Wes Moore has received another major endorsement in his quest to become the Democratic Party’s nominee for Maryland governor – most recently from House Majority Leader Steny Hoyer.
Hoyer, the second-highest-ranking Democratic in the House of Representatives and one of the longest-serving members in Congress, said Moore brings youthful exuberance, extraordinary leadership and counts as the only combat veteran in the race. Moore served in the Army as a paratrooper reaching the rank of captain.
Hoyer made the announcement Friday at Bowie State University [BSU] near its MARC train stop which proposes to add student housing, a grocery store and other businesses on the campus.

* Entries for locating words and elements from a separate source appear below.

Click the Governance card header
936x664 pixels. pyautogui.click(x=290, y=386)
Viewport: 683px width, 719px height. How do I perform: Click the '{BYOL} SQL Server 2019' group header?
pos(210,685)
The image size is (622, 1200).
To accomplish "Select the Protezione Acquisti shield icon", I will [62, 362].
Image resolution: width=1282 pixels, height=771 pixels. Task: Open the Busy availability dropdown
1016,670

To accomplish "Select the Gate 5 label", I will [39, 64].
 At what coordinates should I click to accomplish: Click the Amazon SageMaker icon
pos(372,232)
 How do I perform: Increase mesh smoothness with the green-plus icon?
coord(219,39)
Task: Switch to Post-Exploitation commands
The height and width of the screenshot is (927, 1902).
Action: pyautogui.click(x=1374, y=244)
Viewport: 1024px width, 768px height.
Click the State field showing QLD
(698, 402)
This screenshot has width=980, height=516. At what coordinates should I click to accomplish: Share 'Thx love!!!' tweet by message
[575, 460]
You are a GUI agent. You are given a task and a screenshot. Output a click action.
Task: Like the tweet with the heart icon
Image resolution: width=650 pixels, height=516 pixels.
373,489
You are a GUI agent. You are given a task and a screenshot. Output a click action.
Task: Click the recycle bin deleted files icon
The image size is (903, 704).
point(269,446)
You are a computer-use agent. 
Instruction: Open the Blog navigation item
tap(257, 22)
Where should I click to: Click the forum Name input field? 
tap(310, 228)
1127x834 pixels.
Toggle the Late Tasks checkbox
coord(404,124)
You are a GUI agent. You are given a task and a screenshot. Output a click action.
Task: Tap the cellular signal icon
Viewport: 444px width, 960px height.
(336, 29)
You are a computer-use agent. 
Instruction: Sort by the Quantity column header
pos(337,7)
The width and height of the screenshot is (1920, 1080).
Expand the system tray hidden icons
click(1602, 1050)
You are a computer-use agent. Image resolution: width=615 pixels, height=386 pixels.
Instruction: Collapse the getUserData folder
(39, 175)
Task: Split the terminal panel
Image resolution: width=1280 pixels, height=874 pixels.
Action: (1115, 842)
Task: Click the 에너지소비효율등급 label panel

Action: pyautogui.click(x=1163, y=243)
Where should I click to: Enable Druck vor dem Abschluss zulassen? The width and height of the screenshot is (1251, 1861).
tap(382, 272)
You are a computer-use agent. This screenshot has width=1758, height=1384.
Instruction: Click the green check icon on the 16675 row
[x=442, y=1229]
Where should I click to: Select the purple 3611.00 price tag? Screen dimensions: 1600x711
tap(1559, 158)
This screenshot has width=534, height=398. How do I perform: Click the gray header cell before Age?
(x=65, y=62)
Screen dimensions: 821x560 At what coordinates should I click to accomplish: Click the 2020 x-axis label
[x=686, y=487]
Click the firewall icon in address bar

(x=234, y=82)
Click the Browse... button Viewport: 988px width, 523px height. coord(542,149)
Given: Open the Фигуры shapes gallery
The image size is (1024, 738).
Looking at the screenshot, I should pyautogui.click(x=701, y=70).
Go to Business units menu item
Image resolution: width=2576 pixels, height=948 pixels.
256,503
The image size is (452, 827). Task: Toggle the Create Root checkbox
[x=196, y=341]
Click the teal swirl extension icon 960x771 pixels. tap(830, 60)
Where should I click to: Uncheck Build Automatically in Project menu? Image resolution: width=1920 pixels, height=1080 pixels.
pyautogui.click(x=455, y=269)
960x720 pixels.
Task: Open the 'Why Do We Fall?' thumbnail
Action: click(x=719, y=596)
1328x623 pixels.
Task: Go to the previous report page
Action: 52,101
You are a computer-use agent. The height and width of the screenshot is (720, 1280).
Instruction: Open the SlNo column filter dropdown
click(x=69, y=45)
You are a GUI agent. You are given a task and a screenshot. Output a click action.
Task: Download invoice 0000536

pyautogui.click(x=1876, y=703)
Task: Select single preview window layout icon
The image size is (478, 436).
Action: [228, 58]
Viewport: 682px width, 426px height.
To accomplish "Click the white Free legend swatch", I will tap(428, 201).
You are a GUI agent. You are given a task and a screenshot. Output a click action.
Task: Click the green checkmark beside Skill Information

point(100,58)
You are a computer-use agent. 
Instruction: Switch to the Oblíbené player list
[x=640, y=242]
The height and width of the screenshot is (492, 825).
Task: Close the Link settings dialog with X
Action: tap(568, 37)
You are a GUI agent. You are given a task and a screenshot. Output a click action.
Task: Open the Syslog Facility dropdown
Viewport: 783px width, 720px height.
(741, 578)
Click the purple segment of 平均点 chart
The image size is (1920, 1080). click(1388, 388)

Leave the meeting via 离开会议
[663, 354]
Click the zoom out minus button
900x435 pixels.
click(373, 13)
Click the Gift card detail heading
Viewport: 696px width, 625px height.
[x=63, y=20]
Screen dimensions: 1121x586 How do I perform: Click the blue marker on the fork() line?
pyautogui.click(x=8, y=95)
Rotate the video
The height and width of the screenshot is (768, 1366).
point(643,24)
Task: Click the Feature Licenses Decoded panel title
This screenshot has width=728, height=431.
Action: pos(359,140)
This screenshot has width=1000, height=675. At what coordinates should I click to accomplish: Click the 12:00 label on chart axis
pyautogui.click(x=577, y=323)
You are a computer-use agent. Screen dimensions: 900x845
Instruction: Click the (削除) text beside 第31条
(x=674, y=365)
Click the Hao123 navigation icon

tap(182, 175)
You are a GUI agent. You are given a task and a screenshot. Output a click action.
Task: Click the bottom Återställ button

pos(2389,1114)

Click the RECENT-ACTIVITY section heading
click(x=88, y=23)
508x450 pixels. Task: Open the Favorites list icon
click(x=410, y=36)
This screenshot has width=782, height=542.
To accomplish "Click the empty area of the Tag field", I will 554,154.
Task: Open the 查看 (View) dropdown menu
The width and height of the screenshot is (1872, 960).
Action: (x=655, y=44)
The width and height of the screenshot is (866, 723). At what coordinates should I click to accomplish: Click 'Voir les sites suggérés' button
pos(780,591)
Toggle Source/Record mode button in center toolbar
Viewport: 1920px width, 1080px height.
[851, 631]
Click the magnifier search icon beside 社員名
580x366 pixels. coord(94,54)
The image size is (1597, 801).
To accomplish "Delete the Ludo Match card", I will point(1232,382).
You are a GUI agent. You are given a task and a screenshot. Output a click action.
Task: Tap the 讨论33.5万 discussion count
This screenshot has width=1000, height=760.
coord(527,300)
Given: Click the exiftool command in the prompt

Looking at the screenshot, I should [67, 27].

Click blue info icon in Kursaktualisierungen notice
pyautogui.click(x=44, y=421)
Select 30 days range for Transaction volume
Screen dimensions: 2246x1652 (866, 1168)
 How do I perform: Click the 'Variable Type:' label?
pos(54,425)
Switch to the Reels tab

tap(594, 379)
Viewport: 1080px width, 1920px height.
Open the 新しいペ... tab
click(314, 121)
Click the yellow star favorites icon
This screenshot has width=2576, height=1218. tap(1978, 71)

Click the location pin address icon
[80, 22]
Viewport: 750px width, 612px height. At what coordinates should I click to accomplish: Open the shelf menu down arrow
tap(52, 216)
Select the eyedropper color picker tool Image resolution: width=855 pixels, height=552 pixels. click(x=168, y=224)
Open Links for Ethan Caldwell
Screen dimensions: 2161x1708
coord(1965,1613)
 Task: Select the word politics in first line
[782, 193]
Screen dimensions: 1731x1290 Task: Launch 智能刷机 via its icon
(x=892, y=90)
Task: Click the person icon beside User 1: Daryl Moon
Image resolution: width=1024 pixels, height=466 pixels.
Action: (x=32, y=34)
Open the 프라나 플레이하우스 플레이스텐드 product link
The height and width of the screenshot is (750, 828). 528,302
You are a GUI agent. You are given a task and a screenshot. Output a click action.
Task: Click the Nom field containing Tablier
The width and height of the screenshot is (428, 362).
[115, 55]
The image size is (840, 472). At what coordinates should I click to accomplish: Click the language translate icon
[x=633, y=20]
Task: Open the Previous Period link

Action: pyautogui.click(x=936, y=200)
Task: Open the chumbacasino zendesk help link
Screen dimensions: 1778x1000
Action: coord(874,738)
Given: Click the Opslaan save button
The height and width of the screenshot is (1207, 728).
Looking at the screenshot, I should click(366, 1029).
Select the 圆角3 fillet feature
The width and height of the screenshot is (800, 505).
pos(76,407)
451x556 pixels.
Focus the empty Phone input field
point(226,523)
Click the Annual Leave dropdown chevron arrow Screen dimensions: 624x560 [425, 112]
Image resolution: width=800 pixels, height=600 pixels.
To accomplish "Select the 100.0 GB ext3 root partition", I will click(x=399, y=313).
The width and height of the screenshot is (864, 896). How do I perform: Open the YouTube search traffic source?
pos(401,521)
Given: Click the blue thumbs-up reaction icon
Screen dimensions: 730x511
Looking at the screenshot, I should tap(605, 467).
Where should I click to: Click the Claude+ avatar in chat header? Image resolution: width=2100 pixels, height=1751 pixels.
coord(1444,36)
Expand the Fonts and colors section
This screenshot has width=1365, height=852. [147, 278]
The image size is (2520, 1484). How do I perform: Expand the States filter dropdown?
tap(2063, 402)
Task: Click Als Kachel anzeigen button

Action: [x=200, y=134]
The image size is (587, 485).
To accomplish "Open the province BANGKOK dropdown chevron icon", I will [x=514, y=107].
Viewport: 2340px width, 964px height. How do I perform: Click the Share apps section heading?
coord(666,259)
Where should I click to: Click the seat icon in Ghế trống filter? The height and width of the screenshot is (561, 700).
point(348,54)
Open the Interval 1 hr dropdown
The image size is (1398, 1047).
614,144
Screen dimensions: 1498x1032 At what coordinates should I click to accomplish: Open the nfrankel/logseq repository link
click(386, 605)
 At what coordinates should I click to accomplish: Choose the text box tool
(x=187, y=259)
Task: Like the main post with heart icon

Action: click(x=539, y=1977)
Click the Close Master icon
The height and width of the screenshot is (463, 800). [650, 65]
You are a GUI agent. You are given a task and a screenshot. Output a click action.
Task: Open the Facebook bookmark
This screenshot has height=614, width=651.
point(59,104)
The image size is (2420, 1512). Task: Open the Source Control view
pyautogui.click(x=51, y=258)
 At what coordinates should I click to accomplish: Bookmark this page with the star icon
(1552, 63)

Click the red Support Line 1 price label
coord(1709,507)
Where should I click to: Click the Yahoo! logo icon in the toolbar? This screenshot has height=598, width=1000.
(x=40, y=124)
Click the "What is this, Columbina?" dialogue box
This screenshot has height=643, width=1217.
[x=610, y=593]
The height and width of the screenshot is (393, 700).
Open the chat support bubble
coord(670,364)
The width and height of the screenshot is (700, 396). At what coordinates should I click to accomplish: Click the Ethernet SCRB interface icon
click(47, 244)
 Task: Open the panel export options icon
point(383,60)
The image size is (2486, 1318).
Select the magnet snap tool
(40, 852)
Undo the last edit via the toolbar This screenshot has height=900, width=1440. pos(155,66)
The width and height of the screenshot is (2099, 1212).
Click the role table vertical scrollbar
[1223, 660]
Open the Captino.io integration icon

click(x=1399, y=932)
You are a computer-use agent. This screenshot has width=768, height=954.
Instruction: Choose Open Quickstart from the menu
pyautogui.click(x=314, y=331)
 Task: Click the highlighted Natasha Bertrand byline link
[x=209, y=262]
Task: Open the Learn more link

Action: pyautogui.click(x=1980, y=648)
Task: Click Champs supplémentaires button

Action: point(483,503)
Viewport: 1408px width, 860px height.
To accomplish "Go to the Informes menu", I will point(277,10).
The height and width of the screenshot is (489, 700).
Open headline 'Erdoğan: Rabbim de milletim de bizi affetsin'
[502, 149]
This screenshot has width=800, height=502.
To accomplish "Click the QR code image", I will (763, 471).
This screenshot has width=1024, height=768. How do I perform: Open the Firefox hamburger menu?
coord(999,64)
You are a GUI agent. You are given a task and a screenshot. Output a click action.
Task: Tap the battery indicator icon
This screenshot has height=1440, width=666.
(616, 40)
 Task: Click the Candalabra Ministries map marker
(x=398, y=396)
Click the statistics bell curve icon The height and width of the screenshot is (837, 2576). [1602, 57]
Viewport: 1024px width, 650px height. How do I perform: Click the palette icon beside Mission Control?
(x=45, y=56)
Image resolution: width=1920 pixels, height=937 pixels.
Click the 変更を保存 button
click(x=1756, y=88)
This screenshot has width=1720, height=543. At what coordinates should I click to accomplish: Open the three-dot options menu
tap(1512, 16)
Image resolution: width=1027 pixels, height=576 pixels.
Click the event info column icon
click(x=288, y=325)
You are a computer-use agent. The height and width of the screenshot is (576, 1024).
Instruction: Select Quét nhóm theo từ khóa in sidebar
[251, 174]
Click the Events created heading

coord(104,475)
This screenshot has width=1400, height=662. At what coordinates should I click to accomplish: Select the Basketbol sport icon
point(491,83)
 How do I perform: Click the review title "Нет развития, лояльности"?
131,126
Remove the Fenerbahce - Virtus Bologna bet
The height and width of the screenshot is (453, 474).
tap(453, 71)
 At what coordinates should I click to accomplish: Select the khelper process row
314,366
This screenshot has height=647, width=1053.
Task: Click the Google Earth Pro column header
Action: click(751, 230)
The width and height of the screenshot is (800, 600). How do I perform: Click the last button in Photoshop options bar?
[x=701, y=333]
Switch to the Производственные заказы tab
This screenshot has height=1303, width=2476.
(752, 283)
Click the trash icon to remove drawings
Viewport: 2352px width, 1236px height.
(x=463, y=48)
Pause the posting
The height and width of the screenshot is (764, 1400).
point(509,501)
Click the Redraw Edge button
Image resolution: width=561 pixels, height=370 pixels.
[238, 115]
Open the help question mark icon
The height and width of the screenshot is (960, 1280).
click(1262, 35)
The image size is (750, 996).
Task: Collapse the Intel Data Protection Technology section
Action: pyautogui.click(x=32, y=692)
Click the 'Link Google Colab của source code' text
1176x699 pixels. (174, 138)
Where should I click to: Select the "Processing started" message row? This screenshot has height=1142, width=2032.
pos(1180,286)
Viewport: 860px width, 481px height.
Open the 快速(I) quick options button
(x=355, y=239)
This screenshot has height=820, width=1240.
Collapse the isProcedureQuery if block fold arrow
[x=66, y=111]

“I did not plan to endorse any of the gubernatorial candidates in this primary given the talented field of Democratic contenders. All are highly qualified and would do an honest and credible job as governor of Maryland,” said Hoyer, who represents Southern Maryland and parts of Prince George’s County which includes BSU.
“I’ve been in public office in Maryland for half a century. Wes Moore is unlike any other. He is uniquely suited to bring a message of hope and possibility to this race. He is a new candidate for a new and better day for Maryland,” Hoyer said.
The Moore campaign, joined by several supporters including his running mate and former Del. Aruna Miller of Montgomery County, gratefully received Hoyer’s endorsement as the candidate pushes forward in hopes of being elected and making good on his promise to change the status quo.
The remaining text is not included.